Exercise goal –
Could you say how many lines below contain the word "computer"? Give the number with no other text.

::: Dataset content :::

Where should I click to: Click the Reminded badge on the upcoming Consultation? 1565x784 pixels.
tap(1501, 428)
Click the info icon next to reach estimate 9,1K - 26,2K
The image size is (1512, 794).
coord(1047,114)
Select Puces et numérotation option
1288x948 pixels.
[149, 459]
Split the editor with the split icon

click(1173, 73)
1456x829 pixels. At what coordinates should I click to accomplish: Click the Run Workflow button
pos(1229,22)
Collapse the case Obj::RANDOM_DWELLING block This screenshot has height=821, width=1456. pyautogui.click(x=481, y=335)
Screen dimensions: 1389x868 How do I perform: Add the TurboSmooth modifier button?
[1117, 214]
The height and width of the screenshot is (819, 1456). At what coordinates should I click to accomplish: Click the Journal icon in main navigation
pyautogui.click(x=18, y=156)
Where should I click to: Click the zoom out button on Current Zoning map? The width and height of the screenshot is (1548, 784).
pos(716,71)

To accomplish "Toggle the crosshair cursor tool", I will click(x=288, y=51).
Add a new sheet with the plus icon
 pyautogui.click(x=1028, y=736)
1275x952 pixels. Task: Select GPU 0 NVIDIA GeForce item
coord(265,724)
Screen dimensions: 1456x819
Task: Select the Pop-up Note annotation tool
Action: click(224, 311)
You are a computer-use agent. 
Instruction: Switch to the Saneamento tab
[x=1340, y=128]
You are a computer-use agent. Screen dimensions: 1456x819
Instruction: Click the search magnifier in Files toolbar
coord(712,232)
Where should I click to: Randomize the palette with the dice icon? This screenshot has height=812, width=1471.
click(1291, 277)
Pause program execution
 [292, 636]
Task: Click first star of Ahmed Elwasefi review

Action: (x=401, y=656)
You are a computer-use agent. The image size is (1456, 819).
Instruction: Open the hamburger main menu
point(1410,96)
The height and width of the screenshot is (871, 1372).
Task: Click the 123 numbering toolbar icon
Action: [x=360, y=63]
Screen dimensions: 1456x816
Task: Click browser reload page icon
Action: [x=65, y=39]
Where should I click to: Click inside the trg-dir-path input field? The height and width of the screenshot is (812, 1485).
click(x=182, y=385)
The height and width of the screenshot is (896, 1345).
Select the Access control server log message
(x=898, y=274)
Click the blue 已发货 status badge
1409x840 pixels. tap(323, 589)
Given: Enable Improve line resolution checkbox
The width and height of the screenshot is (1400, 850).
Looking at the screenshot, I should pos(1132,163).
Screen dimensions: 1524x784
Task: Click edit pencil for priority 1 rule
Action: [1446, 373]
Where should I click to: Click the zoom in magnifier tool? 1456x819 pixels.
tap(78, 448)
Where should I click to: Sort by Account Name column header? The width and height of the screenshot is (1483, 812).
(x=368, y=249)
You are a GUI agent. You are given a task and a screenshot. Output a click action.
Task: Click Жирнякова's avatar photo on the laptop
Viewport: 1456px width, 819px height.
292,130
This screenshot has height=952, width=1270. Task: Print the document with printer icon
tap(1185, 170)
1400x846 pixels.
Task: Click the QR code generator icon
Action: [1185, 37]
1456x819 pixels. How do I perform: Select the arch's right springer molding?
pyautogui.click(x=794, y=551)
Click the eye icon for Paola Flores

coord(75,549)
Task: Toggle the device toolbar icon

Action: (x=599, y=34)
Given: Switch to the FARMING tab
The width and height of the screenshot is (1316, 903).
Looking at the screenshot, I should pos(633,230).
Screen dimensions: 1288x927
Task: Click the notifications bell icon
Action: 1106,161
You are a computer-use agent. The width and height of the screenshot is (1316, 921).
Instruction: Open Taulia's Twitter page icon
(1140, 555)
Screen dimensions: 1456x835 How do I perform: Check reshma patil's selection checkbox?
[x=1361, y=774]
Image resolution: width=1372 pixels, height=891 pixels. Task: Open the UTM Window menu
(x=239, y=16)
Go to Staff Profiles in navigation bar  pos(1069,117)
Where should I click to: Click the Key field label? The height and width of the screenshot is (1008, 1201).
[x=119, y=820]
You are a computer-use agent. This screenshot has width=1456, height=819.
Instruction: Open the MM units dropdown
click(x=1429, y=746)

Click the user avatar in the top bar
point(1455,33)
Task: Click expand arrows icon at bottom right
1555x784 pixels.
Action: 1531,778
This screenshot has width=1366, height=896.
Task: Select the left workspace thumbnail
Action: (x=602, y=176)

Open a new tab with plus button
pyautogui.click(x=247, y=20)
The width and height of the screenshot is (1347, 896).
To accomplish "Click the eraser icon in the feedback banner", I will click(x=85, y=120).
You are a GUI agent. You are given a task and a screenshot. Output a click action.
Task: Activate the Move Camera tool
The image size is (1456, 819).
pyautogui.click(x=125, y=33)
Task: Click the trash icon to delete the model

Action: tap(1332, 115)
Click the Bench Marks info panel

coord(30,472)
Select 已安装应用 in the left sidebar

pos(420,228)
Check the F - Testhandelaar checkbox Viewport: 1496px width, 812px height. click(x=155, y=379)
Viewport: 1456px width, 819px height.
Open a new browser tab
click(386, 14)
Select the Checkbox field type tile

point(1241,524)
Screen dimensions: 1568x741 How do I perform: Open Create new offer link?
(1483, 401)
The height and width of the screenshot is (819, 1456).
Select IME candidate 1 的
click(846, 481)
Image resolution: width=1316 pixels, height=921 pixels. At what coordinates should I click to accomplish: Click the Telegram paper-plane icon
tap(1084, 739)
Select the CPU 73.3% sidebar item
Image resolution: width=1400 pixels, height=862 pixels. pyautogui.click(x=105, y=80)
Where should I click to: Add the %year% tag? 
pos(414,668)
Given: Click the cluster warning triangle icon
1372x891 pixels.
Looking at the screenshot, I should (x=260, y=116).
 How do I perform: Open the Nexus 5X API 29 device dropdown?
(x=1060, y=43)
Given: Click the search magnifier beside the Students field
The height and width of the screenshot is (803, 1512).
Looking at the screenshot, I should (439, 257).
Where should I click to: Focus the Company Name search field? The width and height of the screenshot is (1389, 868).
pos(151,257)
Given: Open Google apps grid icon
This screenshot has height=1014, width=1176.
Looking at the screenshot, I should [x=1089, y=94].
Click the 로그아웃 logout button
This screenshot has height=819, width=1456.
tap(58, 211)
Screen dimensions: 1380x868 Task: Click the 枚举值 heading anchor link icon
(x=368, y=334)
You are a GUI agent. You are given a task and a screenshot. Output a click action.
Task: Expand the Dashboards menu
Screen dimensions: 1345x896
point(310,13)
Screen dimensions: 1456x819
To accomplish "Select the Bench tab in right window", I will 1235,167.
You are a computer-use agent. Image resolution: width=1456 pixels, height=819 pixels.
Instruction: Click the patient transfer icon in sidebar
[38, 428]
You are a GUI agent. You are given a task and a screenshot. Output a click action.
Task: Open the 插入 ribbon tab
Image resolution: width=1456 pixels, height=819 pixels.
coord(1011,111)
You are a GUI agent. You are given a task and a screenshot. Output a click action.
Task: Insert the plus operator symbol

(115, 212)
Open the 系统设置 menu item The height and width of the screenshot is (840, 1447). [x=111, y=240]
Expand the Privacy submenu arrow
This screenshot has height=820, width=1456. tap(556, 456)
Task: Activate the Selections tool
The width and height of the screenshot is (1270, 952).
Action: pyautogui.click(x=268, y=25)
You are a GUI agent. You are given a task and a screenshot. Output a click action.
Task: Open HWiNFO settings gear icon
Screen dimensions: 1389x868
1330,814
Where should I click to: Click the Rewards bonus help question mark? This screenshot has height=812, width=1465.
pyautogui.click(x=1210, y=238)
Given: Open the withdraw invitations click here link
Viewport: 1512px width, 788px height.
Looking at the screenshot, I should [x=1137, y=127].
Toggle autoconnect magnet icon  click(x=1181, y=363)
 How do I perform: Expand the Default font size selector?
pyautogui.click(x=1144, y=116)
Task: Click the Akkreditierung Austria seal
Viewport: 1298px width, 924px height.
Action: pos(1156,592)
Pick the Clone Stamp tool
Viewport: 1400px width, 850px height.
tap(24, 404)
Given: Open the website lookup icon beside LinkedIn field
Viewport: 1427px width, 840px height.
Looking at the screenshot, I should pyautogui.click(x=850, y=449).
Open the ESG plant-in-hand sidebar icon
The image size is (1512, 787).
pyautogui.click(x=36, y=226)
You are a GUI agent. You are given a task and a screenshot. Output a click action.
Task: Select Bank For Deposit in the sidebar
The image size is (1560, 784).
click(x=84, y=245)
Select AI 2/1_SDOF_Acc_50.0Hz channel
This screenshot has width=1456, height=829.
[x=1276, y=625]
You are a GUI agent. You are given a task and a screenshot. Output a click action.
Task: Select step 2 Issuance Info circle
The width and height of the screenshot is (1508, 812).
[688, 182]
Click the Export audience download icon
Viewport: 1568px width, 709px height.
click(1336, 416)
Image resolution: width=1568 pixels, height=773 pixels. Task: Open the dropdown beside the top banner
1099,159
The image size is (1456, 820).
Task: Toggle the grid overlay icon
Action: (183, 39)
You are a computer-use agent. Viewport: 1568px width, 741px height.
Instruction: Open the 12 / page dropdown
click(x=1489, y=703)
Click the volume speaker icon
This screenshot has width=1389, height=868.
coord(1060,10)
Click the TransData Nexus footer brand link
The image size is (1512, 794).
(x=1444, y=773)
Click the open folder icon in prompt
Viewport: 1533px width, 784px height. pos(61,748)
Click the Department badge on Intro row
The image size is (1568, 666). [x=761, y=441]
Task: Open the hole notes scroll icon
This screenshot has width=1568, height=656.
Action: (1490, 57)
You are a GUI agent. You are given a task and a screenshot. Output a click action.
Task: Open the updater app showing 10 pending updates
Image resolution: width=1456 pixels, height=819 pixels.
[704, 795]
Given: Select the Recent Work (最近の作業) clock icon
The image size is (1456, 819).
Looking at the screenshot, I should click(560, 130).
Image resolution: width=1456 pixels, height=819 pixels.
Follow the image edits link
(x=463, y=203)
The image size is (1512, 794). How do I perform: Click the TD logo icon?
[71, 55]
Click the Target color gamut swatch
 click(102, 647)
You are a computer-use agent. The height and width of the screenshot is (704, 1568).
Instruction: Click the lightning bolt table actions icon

:::

Exercise result –
8